🤖 AI Summary
To address insufficient semantic alignment and low efficiency in full-table embedding for open-domain table retrieval, this paper proposes QGpT: a method that leverages large language models to automatically generate semantically relevant questions from local table fragments (e.g., row/column subsets), and jointly embeds fragments and generated questions into aligned dense representations. QGpT is the first approach to introduce local-structure-driven question generation into table representation learning—bypassing full-table embedding to achieve lightweight yet highly effective query-table semantic matching. Integrated within a late-interaction retrieval framework, QGpT consistently improves recall across multiple benchmark datasets, particularly under complex natural language queries. Moreover, it is fully compatible with mainstream dense retrieval architectures.
📝 Abstract
Recent advances in open-domain question answering over tables have widely adopted large language models (LLMs) under the Retriever-Reader architecture. Prior works have effectively leveraged LLMs to tackle the complex reasoning demands of the Reader component, such as text-to-text, text-to-SQL, and multi hop reasoning.
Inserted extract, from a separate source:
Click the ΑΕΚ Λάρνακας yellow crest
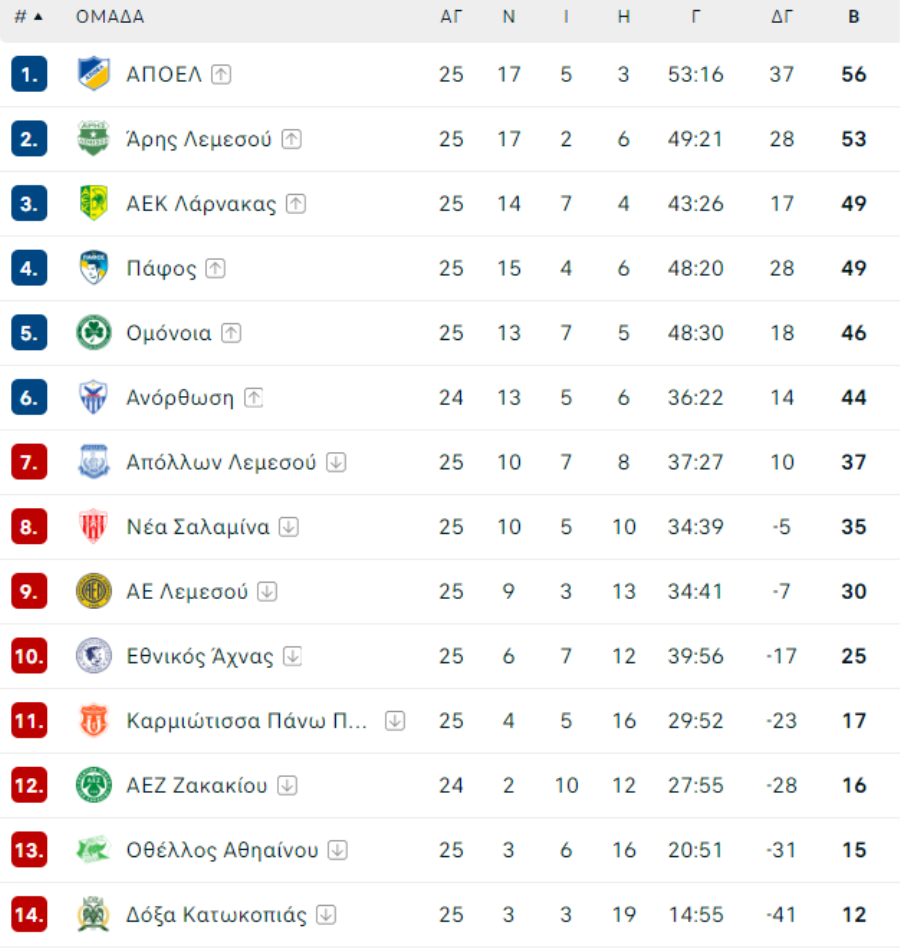The height and width of the screenshot is (948, 900). click(94, 203)
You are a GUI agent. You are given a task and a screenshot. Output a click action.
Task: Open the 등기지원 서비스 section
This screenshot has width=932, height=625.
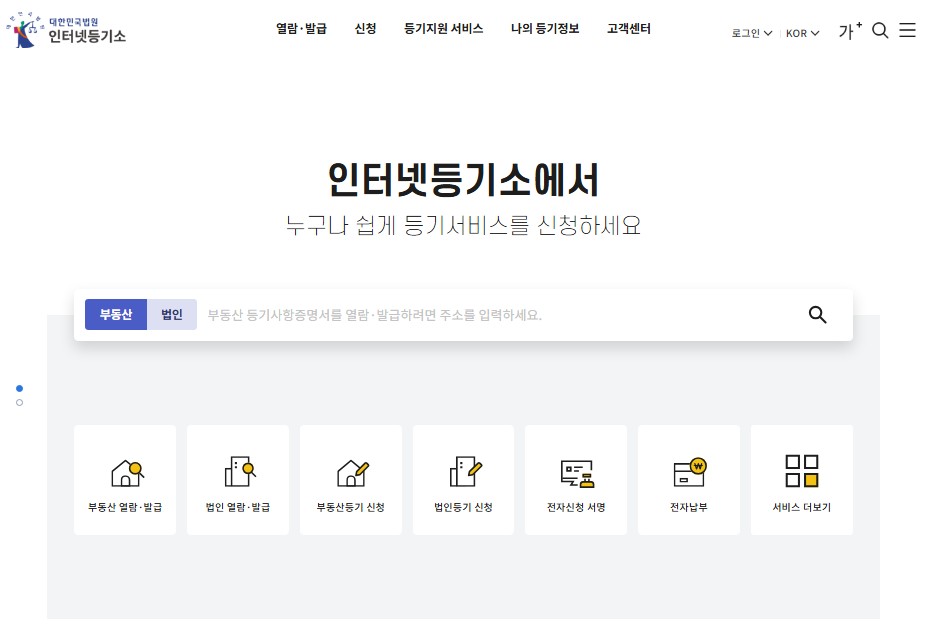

In contrast, the Retriever component has primarily focused on optimizing the query representation-training retrievers to retrieve relevant tables based on questions, or to select keywords from questions for matching table segments. However, little attention has been given to enhancing how tables themselves are represented in embedding space to better align with questions. To address this, we propose QGpT (Question Generation from Partial Tables), a simple yet effective method that uses an LLM to generate synthetic questions based on small portions of a table. These questions are generated to simulate how a user might query the content of the table currently under consideration. The generated questions are then jointly embedded with the partial table segments used for generation, enhancing semantic alignment with user queries. Without the need to embed entire tables, our method significantly improves retrieval performance across multiple benchmarks for both dense and late-interaction retrievers.